Renji melihat-lihat apa yang dikerjakan Ichigo. Hujan data dan bilangan biner langsung memenuhi penglihatannya. Program asisten virtual temannya itu bekerja sama cepatnya dengan si pemilik. Si rambut merah menyerah melihatnya. Ini bukan bidang keahliannya.

"Sudah tidak ada harapan ya?" tanya Renji. Pria itu mengelus dagunya dan berhipostesis, "Kau sih memakainya berlebihan!"

"Huh!" Ichigo hanya mendengar sindiran temannya. Jemarinya masih berlari di atas papan tombol virtual. Ia masih mencoba 'menyelamatkan' pelayannya.

"Sayang sekali, padahal dia manis. Aku lumayan suka tipe ini," kata Renji sambil memeriksa tubuh Rukia.

"Kau mau?"

"Dia sudah rusak kan?"

"Masih bisa kok, cuma kumatikan paksa. Data primernya selamat, dia masih bisa di- restart. Aku mau beli yang baru." Ichigo tersenyum pada temannya. Ia berhasil.

"Terimaka—"

"Bayar setengah harga baru!" todong Ichigo pada Renji saat pria itu akan membopong Rukia.

"Dasar lintah! Beraninya kau pasang harga mahal! Kau bahkan membelinya dari Urahara!" maki Renji pada temannya.

"Kalau tidak mau ya tidak apa-apa. Aku bisa menawarkannya pada Chad."

"Huh! Boleh dicicil tidak?"

.

.

.

.

"Presented by love..."

Di sini, di tahun 222x, umat manusia kini tidak lagi bergantung pada Tuhan. Mereka menjadi penguasa absolut atas dunia.

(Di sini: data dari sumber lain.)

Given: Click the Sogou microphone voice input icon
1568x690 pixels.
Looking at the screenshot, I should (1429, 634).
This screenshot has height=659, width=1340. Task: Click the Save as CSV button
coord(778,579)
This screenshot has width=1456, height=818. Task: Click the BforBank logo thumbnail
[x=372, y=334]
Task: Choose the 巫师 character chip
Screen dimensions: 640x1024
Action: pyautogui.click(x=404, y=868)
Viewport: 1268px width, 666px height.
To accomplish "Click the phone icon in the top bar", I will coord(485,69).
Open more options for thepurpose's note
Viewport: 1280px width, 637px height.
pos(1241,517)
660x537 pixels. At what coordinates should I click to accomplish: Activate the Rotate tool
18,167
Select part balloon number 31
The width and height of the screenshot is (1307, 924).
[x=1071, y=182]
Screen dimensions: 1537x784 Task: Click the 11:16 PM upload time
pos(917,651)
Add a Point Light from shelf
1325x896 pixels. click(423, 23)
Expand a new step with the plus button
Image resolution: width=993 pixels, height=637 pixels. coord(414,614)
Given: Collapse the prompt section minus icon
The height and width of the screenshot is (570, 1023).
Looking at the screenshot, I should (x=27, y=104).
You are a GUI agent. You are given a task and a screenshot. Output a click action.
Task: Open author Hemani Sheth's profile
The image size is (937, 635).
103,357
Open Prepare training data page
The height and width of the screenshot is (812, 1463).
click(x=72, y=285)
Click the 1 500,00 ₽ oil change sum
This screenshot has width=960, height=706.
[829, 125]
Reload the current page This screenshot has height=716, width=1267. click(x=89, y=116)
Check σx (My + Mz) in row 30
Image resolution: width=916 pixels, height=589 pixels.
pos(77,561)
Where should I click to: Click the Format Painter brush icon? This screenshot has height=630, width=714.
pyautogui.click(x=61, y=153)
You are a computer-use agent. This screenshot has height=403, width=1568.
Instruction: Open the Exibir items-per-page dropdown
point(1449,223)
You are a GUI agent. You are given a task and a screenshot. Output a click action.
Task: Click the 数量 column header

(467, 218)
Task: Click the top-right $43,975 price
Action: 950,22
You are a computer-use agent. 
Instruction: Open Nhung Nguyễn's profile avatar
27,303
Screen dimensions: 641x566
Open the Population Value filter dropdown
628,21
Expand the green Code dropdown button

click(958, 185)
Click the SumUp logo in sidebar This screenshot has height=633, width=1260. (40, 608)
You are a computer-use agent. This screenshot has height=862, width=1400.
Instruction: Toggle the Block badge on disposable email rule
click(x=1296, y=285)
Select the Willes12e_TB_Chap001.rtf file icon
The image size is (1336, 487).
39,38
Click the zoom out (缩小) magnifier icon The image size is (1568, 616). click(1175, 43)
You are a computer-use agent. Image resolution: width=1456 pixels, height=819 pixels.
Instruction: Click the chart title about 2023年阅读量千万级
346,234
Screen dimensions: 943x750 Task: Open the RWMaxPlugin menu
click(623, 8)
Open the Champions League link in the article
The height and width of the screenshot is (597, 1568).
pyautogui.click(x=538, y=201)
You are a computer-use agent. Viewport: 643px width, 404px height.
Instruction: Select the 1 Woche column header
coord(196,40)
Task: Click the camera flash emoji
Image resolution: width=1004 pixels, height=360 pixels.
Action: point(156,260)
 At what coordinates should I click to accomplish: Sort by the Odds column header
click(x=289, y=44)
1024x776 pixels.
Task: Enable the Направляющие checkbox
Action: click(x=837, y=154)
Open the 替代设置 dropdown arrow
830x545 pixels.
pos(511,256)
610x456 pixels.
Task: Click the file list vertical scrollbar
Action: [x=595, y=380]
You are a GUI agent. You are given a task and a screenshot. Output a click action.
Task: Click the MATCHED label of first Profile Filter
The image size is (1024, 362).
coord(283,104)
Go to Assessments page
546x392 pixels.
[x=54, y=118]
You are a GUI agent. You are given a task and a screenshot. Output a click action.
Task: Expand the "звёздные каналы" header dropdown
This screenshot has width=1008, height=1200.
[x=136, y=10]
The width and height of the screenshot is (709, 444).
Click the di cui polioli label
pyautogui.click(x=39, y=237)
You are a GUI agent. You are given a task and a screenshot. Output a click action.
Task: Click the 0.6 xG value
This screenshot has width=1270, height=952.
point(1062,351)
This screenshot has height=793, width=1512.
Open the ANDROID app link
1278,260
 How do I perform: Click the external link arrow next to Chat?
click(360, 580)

Membuang semua hukum-Nya, dan menjadikan-Nya masa lalu.

"Angel who will grant any of your wishes... Fulfills your needs... Makes your dreams come true..."

Menciptakan berbagai hal dan terus berupaya melampaui Sang Pencipta. Berlomba untuk memuaskan hasrat keingintahuan. Saat nafsu menahkodai jiwa dan raga, manusia tidak ambil peduli. Moral dan norma yang pernah ada? Huh, mereka semua sudah membusuk. Mati.

Binatang.

"... The Master's Maid!"

"Aaahhh..."

"Kau masih juga melihat iklan ini, Keigo?" tanya temannya.

"Tidak ada salahnya kan, Mizuiro?" jawab laki-laki berambut cokelat. Ia masih tidak bisa melepaskan pandangannya dari iklan 4D di depannya.

"Harganya mahal kan? Beli wanita saja, lalu punya anak darinya," usul si rambut hitam.

"Ah! Berisik! Kau seperti kakekku saja! Urusan 'anak' biar pemerintah saja yang memikirkan!" Akhirnya ia membuang muka dari 'model' iklan yang disukainya.

"Hahahaha... Tapi wanita asli lebih—"

"HEH! Kau sendiri punya empat Master's Maid! Dasar curang!" Tunjuk laki-laki itu pada temannya, "Pinjamkan aku satu!" pintanya.

"Tidak mau! Pinjam punya Yamada atau pergi donor sperma saja! Negara masih kekurangan kan?"

"Cih!" Keigo bersungut-sungut.

Sirine pemberitahuan akan tibanya hujan asam dan belerang berbunyi. Mereka berdua menaiki lift dan turun ke perut bumi.

TAMAT

Cuap2 dikit boleh? Sedikit penjelasan, master's maid itu maksudnya kayak persocon di Chobits, tapi fungsi utamanya adalah sebagai partner penyaluran hasrat. Sex doll ber-AI tinggi yang hampir menyamai manusia, yang punya jaringan organik kayak Terminator seri T-X or seri T-300 *buat yang pernah baca/nonton Chobits pasti ngerti* OS-nya bisa di-upgrade dan bisa menambah fitur/sistem lain, yah bisa di-customize gitu sesuai 'impian' masing2 pemilik. Bentuk 'boneka'nya macem2 dan seri yang dibeli ichi ini adalah lolita series. Ngaku deh, masih perlu banyak belajar buat bikin fic kelam... salut deh sama yang lain

Elpiji-san, tengkyu atas tantangannya, maap ya kalo fic ini ga kerasa bad end nya...

PS: ambil hikmahnya, jangan ambil lime/lemonnya!